Three strategic goals were established: (1) developing sustainable data infrastructures, (2) activating the potential for responsible data use, and (3) establishing an innovative data culture and strengthening data skills. At present, the strategy is driven by the implementation of the Data Governance Act and the Data Act.

The Data Governance Act – Regulation (EU) 2022/868 – is intended to create a framework for improved data-sharing in the public sector applicable from September 2023. The public sector is called upon to enable the use of protected data (in a controlled, secure processing environment). To this end, structures are to be created that, on the one hand, ensure that protected data can be found more easily and, on the other hand, support public authorities in making protected datasets available. From an economic and social point of view, the registration of data brokering services (intermediaries) and recognized data altruism organizations should contribute to a further strengthening of the European data economy.

The Data Act – Regulation (EU) 2023/2854 – particularly addresses manufacturers of connected products and services (Internet of Things). The purpose of the Data Act is to regulate access to data and its use within the EU for B2B and B2C for personal and non-personal data becoming directly applicable from September 12, 2025. The aim of the Data Act is to enable the sharing of and access to data for users of such products. The regulation also stipulates that users can share this data with third parties. This is particularly relevant for, for example, repairs or maintenance of networked products (e.g., cars).

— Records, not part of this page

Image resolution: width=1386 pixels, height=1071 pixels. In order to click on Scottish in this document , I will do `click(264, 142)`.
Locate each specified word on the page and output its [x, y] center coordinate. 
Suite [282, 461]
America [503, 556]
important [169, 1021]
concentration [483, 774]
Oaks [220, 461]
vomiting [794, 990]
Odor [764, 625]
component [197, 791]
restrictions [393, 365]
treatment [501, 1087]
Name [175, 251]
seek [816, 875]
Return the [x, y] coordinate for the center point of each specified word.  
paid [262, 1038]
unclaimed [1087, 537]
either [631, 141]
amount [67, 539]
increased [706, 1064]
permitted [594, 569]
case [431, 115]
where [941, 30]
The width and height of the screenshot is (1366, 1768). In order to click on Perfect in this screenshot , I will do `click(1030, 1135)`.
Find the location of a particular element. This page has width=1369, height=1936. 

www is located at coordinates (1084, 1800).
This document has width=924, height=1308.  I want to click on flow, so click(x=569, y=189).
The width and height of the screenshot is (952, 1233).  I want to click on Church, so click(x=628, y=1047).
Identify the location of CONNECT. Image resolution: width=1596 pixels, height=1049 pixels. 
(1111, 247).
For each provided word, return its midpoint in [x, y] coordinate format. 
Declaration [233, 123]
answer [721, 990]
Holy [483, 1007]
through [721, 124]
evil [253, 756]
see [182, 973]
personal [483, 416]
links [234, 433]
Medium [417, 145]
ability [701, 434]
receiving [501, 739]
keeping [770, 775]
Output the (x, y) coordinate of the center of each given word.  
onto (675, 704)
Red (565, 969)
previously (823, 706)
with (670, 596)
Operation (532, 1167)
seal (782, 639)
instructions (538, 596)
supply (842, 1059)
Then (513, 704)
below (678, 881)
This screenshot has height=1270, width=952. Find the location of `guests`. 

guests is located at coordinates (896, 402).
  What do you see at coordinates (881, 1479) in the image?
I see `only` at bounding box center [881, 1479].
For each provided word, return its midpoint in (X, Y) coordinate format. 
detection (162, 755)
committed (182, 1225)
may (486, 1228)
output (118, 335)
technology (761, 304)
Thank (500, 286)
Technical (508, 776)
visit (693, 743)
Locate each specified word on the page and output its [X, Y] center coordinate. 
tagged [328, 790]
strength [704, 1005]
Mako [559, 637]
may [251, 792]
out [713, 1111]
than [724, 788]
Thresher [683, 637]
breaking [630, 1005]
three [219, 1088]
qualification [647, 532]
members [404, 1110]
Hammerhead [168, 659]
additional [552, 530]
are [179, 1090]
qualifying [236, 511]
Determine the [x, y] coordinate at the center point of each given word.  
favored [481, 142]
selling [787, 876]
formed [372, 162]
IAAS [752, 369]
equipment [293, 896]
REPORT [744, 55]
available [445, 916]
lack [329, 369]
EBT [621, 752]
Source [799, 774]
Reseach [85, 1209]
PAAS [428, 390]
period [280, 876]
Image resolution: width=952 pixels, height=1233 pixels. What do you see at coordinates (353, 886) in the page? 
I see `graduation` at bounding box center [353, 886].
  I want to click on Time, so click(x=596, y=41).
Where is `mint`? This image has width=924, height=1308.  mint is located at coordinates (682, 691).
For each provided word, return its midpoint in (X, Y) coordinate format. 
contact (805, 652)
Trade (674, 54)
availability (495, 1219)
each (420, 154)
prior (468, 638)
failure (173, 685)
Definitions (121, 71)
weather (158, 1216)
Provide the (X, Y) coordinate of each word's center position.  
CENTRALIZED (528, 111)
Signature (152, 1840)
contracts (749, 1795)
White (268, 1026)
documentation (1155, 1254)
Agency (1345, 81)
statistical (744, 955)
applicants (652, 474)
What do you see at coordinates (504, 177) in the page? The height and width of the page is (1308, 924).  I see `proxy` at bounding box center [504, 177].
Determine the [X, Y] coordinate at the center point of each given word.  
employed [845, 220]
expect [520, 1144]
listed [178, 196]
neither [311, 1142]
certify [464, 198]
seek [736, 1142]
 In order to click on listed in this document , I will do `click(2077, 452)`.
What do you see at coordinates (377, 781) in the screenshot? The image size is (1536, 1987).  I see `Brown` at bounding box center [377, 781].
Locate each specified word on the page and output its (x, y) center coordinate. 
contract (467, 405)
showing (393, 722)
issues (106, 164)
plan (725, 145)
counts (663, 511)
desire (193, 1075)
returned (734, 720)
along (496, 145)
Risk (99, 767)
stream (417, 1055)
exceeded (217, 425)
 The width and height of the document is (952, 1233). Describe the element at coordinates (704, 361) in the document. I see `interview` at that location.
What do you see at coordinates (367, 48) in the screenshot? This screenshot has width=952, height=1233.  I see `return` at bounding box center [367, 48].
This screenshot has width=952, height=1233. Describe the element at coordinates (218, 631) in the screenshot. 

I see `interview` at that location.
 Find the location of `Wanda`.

The Data Act also protects SMEs from unfavorable contractual terms that could be imposed by larger companies (e.g., contractual clauses that are unilaterally determined and unfairly prohibited and shall be considered not binding). Therefore, agreements and general terms and conditions of entities involved must also be reviewed for void clauses under the Data Act in addition to void clauses under Austrian civil law. However, many clauses considered unfavorable under the Data Act might already be considered void by local Austrian law.

Of relevance is also the Open Data Directive (EU) 2019/1024 which sets out minimum requirements for the improved reuse of public sector data based on the principles of transparency and non-discrimination. A core element is the establishment of the commercial usability of published public sector data. The directive defines basic conditions for fees, formats, licenses, and the interoperability of data that apply in all EU member states.

Intensive preparations are currently underway to implement the Data Governance Act and the Data Act in Austria. Especially, the competent authorities and the sanction systems for non-compliance must be determined. Drafts are not yet available.

In connection with the Data Governance Act, a draft of an Austrian Data Access Act is available, which provides the basis for enabling national governance for the secure and further anonymized and reuse of protected public sector data.

On January 31, 2024, the new Freedom of Information Act (Informationsfreiheitsgesetz) was passed, ending official secrecy (secrecy that is restricted to specific public officials), which is an absolute milestone in public data governance. Specifically, the Freedom of Information Act – from its entry into force in September 2025 – grants every natural and legal person the right of access to state and certain corporate information. In addition, the Freedom of Information Act obliges public bodies to proactively publish information of general interest – that is, information that concerns or is relevant to a general group of people (e.g., activity reports, official statistics, studies, expert opinions, and contracts). With regard to the existence of reasons for secrecy, a balance of interests must be weighed between the right of the individual to freedom of information and the interest of the institution in secrecy. In the weighing process, the activities of so-called “social watchdogs” (non-governmental organizations and journalists who need the information to conduct a public debate) must be taken into account, according to the explanations.